Ahora recuerdo a Virginia Woolf. A Silvia Plath. A Mercedes. A María Rosa. ¿Mujer y escritora? : ¡qué destino más duro!. No me extraña que algunas de vosotras eligiera el escape más terrible. No tiene nada de poético, como que yo me creía y escribí, que Alfonsina Storni “se ahogara en los pétalos del mar”. O que Virginia Woolf, tan liviana, se llenara de piedras los bolsillos para buscar en el beso absoluto del océano la verdadera liberación. O que Silvia Plath, posiblemente la mejor de las poetas de la historia, abandonada a su dulce veneno y harta de ropa, plancha, suelos y platos sucios introdujera su maravillosa cabeza literaria en un horno de gas. Silvia decía que “debería haber un ritual para nacer dos veces : remendada, reparada y con el visto bueno para volver a la carretera” de la vida.
Remendada, reparada y nacida dos veces, por sus varias operaciones quirúrgicas, mi idolatrada compañera de destino vigila para que no me falte de nada, con esa paz que me da cuando me miran sus ojos y me leen el pensamiento. Y no sólo me lo leen sino que me incitan a que lo escriba. De verdad, querida Silvia Plath que estás en la gloria y en ese polvo cósmico que es la fosa común de los poetas, de verdad, Silvia Plath, deberíamos nacer dos veces pero con el sexo cambiado. Sería una maravillosa justicia, aunque bien sé que algunas lo considerariais una justa y cumplida venganza. Que fuéramos nosotros, los hombres, con los papeles cambiados, el contrapunto de vuestras vidas sometidas a ese equívoco rol de la procreación que es, con todo, lo más hermoso de vuestro destino si no se complicara con nuestra falta de compromiso verdadero en el hogar y en la vida.

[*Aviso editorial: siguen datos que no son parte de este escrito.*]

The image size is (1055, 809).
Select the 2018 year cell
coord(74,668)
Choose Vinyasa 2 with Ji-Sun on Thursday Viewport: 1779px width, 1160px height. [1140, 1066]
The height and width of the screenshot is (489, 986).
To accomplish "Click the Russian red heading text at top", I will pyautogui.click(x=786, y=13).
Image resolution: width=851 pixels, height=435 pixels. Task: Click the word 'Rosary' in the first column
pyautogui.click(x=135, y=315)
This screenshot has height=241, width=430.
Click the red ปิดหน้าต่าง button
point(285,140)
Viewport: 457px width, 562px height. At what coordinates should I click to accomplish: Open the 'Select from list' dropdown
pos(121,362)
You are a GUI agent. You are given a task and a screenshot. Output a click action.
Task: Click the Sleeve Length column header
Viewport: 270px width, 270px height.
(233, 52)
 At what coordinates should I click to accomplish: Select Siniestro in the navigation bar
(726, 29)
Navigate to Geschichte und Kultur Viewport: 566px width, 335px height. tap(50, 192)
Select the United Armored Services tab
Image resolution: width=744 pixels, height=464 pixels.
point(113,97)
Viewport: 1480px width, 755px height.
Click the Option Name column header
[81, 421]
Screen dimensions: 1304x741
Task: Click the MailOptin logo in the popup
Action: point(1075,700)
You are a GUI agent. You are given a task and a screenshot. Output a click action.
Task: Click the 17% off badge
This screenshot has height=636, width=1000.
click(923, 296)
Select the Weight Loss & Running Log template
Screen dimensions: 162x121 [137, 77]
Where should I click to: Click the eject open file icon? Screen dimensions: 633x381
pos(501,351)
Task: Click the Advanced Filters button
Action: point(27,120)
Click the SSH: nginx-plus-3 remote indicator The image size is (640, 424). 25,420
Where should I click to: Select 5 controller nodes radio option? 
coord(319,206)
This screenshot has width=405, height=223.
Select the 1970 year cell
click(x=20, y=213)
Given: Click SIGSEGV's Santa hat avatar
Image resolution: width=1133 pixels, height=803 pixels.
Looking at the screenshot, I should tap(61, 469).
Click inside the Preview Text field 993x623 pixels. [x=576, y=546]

Tengo una amiga que ha descubierto a los treinta años su vocación literaria. Ella necesitaba rebelarse contra la situación de la mujer y lo está haciendo con relatos que ella llama “retales” y que son capítulos de la historia de siempre en lo que concierne a la condición femenina. Desde la niñez la mujer es una novela por entregas que nunca supimos leer los hombres. Retales de mujer entregada a dar y compartir, verbo este último de tan difícil interpretación para nosotros. No me digais, señoras, que estais liberadas. Si acaso, sólo de las puertas del hogar para fuera.